** Start QUOTED PASSAGE **

An early childhood center director in Washington re-draws the weekly menu to contend with the rising cost of food. A home-based provider in Arkansas stays up late crunching the budget numbers, stretched thin between food and health insurance. A provider who watches children of her friends, family members and neighbors has a sleepless night worrying about if the growing children have enough to eat.
Discussions have long swirled around children’s food insecurity, most recently peaking with the paused Supplemental Nutrition Assistance Program (SNAP), formerly known as the food stamps program. That program is reinstated, though its requirements are changing by the end of next year.
Now, a new study has found that children’s caretakers, too, are struggling with hunger more than ever.
According to a survey from the RAPID Survey Project at the Stanford Center on Early Childhood, more than half (58 percent) of child care providers surveyed experienced hunger in June 2025 — which is one of the highest percentages the organization has seen since it began collecting data in 2021. Some respondents – including the providers from Washington and Arkansas mentioned previously – shared personal experiences with hunger, such as those mentioned above.
“I think most people think we’re in a very prosperous country and with hunger, there’s something of a mindset around it of abject poverty,” says Philip Fisher, director of the Stanford Center for Early Childhood and founder of the RAPID Project. “But we’re starting to talk about these issues as a canary in the coal mine; there’s signals it’s starting to spread to a much wider swath of population.”
The latest findings are a bump from June 2021 to May 2025, when an average of 44 percent of the surveyed child care providers reported experiencing hunger. The spike, while alarming to Fisher, was not surprising. The cost of groceries is rising, and there have also been cuts to programs that provide food for food banks.
“It’s likely people are seeking free food where it’s available, but that is becoming harder and harder to access,” Fisher says, adding his son, who runs a food bank in rural Washington state, has seen an increased demand.
“Food insecurity” is defined by the U.S. Department of Agriculture as a household’s access to adequate food. The RAPID Project considered a respondent “hungry” if they experienced at least two of the five food insecurity scenarios:
- If the food you bought went bad, could you not afford to replace it?
- Can you not afford to eat balanced meals?
- Did you or other adults in your household ever cut the size of your meal or skip meals because there wasn’t enough money for food? If yes, how often did this happen?
- Did you ever eat less than you felt you should because there wasn’t enough money for food?
- Were you ever hungry but didn’t eat because there wasn’t enough money for food?
Poonam Gupta, a research associate at the Urban Institute in the Tax and Income Supports division, says while “hunger” is an immediate condition, the usage of the “food insecurity” label showcases a longer-term issue.
“Even if you’re not currently hungry in the moment while taking the survey, you can still be food insecure,” she says.

** End QUOTED PASSAGE **
** Start SUPPLIED INFORMATION **

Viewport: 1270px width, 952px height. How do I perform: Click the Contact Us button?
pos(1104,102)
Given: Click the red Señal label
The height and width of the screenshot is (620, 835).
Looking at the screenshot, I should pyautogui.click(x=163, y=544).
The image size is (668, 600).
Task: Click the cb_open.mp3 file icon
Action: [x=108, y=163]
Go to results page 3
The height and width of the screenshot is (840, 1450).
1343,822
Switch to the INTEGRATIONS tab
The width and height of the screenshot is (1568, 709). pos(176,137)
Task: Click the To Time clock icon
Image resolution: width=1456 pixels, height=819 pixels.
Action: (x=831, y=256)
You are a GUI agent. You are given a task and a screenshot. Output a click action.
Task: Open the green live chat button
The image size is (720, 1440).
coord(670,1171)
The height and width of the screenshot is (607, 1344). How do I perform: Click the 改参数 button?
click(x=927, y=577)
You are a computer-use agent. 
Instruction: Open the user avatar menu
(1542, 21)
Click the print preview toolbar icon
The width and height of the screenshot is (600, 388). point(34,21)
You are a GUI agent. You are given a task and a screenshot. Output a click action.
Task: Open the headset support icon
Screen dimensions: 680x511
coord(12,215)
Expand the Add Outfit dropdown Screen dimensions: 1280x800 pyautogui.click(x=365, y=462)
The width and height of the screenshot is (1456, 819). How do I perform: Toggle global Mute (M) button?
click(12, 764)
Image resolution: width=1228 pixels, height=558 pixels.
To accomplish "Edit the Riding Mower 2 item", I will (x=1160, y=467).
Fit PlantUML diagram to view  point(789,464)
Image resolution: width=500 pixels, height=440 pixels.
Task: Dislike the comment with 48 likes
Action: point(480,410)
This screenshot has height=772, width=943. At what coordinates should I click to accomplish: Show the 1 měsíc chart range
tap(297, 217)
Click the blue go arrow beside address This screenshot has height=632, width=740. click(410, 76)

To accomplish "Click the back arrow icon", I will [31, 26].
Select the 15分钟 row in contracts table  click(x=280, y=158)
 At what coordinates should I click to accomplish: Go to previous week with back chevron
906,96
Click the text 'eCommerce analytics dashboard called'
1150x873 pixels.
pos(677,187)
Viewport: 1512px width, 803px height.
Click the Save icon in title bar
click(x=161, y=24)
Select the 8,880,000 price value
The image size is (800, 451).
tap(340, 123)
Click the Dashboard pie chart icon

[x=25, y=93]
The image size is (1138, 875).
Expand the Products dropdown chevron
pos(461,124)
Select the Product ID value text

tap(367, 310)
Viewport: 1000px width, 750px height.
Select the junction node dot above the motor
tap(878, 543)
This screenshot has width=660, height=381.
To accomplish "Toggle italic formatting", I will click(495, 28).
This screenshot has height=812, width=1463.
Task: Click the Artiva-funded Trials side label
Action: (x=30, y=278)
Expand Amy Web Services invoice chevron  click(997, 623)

** End SUPPLIED INFORMATION **

EXERCISE TASK:
Copy the article on hunger among child care providers from "- Did you or" up to and including "a longer-term issue.", substituting "sufficient money" for "enough money". The records are separate from the article on hunger among child care providers and have no connection to it.

PROBLEM SOLUTION:
- Did you or other adults in your household ever cut the size of your meal or skip meals because there wasn’t sufficient money for food? If yes, how often did this happen?
- Did you ever eat less than you felt you should because there wasn’t sufficient money for food?
- Were you ever hungry but didn’t eat because there wasn’t sufficient money for food?
Poonam Gupta, a research associate at the Urban Institute in the Tax and Income Supports division, says while “hunger” is an immediate condition, the usage of the “food insecurity” label showcases a longer-term issue.